08. Assaying sequence quality with FASTQC copy
This page uses content directly from the Biostar Handbook by Istvan Albert.
Learn:
- FASTQC for assaying quality of sequence reads
- MultiQC for combining multiple FASTQC reports into one report
- Trimmomatic for removing sequence data based on low quality scores
Always start by activating the bioinformatics environment.
conda activate bioinfo
cd biostar_class
mkdir sequence
curl http://data.biostarhandbook.com/data/sequencing-platform-data.tar.gz --output sequencing-platform-data.tar.gz
tar xzvf sequencing-platform-data.tar.gz
which shows the file names as they are being uncompressed.
x illumina.fq
x iontorrent.fq
x pacbio.fq
x minion.fq
- FASTQC is a quality control tool for high throughput sequence data.
- Developed by Babraham Institute Bioinformatics.
- See the tutorial here.
Now we can run the FASTQC tool:
fastqc illumina.fq
Started analysis of illumina.fq
Approx 20% complete for illumina.fq
Approx 40% complete for illumina.fq
Approx 60% complete for illumina.fq
Approx 80% complete for illumina.fq
Approx 100% complete for illumina.fq
Analysis complete for illumina.fq
First we see the summary info.
Next, we can see the "Per base sequence quality".
This chart plots the error likelihood at each position averaged over all measurements.

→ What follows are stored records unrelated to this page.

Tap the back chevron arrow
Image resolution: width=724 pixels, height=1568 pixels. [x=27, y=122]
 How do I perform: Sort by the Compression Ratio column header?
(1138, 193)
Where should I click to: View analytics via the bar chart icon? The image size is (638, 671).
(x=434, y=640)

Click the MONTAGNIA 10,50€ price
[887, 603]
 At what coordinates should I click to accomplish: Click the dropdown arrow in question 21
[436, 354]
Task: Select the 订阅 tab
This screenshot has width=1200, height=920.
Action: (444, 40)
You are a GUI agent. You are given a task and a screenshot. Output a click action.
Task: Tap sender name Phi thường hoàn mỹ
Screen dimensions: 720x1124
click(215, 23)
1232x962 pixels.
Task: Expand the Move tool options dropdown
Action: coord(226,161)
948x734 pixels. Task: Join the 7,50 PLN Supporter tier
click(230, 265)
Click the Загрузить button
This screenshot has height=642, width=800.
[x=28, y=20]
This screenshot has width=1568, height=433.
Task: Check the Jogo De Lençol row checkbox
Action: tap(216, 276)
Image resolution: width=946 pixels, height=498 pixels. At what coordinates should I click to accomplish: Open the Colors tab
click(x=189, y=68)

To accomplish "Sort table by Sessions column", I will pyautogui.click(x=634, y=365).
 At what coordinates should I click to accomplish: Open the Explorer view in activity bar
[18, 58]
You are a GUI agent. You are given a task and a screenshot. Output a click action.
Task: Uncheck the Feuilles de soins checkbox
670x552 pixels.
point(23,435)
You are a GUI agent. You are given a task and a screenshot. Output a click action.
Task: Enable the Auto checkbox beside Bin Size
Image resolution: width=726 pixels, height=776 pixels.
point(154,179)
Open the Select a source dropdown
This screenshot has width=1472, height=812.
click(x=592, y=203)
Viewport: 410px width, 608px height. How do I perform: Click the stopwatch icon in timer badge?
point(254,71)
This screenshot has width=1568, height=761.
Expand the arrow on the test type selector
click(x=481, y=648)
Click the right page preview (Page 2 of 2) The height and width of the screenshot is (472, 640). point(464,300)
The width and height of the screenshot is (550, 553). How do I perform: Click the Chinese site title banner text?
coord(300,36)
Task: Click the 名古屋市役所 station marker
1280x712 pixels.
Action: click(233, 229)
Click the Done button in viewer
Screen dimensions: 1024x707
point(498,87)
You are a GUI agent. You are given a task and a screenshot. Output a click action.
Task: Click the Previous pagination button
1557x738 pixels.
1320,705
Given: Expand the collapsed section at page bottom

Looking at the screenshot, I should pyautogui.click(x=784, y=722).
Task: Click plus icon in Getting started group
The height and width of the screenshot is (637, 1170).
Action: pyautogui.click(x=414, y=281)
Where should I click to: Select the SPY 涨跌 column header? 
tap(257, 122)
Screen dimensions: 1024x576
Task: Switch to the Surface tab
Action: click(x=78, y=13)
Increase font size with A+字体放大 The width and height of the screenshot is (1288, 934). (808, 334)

The vertical axis are the FASTQ scores that represent error probabilities:
- 10 corresponds to 10% error (1/10),
- 20 corresponds to 1% error (1/100),
- 30 corresponds to 0.1% error (1/1000) and
- 40 corresponds to one error every 10,000 measurements (1/10,000) that is an error rate of 0.01%
The three colored bands (green, yellow, red) illustrate the typical labels assigned to these measure:
- reliable (30-40, green)
- less reliable (20-30, yellow)
- and error prone (1-20, red)
The yellow boxes contain 50% of the data, the whiskers indicate the 75% outliers.
"Per tile sequence quality"
This graph would only show something if there was a loss of quality (Illumina library) with a part of the flow cell. A plot that shows blue all over is a good result.
Bad data
And "Per sequence quality scores"
This report allows you to see whether a group of your sequences are of low quality.
"Per base sequence content"
This graph shows the proportion of each of the four nucleotide bases in the sequences.
"Per sequence GC content"
This graph shows the GC content across each sequence compared to a normal distribution.
"Per base N content"
Uncalled bases are assigned "N". This graph shows where there are N's being called.
"Sequence Length Distribution"
Here we see a graph showing the distribution of sequence lengths in the data.
"Sequence Duplication Levels"
High levels of duplication may indicate an enrichment bias such as over-amplification in the PCR step. Otherwise, most sequences will occur only once.
"Overrepresented sequences and Adapter Content"
Sequences should be diverse, without any individual sequence being present at a high level. If this occurs, it may be an enrichment artifact or biologically significant.